[From Image Comics:] Fillmore Press was once Madder Red, a homicidal maniac and criminal overlord who terrorized the town of Bedlam for years. Then he got better. This is what happens next.
Between this and Ex Sanguine, I seem to be on a bit of a ‘series I wish were still going’ kick at the moment. Huh.
So, yes: Bedlam only had an eleven issue run, and is now on (most likely permanent) hiatus as its creators are working on other projects (if my reading of the situation is correct). If that were to put you off it at the outset, that would be perfectly understandable.
I do think that Bedlam still has something to offer though, with its Sherlock-Holmes-meets-Dexter-meets-Batman style of storytelling. Of course, this blend of styles also brings with it some obvious issues.
On the positive side, Bedlam does a great job of bringing the high camp and dark humour of a world where superheroes and supervillains exist. This is particularly (if unsurprisingly) true of the flashbacks to Fillmore’s past as Madder Red; but it’s also reflected in the types of crimes that he encounters after he’s been cured. It’s all about creativity and drama, rather than about being realistic.

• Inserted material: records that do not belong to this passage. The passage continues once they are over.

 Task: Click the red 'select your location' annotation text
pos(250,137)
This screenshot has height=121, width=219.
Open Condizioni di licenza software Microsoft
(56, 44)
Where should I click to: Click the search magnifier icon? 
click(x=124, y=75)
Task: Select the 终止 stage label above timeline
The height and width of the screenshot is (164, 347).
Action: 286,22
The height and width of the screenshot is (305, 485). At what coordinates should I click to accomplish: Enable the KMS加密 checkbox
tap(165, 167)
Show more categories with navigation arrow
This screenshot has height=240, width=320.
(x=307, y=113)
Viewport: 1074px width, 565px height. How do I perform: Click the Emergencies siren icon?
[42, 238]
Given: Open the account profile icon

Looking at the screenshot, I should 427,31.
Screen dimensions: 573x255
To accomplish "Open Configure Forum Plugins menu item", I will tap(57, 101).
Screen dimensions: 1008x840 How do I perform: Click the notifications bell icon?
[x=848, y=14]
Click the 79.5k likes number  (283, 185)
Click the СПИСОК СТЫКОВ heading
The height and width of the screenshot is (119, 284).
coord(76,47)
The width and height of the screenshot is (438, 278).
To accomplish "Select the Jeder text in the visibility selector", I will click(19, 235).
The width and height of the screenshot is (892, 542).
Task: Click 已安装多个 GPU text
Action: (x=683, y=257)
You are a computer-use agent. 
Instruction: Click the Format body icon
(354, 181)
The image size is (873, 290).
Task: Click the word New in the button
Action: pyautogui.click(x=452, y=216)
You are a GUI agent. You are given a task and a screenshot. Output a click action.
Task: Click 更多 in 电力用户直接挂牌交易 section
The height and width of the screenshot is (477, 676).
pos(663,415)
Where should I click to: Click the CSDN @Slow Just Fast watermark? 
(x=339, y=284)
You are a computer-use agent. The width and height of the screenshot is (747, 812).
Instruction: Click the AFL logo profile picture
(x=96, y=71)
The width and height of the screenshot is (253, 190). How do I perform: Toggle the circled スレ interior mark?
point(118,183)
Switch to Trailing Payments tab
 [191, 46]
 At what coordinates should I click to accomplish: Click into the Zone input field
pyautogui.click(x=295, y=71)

No, this is no place for realism – and that could be the greatest weakness of Bedlam. Perhaps because of its short run, there’s little opportunity for Fillmore to seem like he’s being truly challenged. This means that even the wackiest of stories (which is pretty much all of them) are wrapped up with a degree of ease that, for some, could fall flat. It also means that while there’s a lot of opportunity to see Fillmore’s development as a character (what with it being an integral part of the plot, and all), the same can’t really be said of those around him, or the world in which they exist.
It’s to the credit of Nick Spencer and Riley Rossmo that, even in what feels like a very truncated version of the concept behind Bedlam, there’s still enough to entertain – and intrigue. I do hope that they pick up the series and continue it, someday.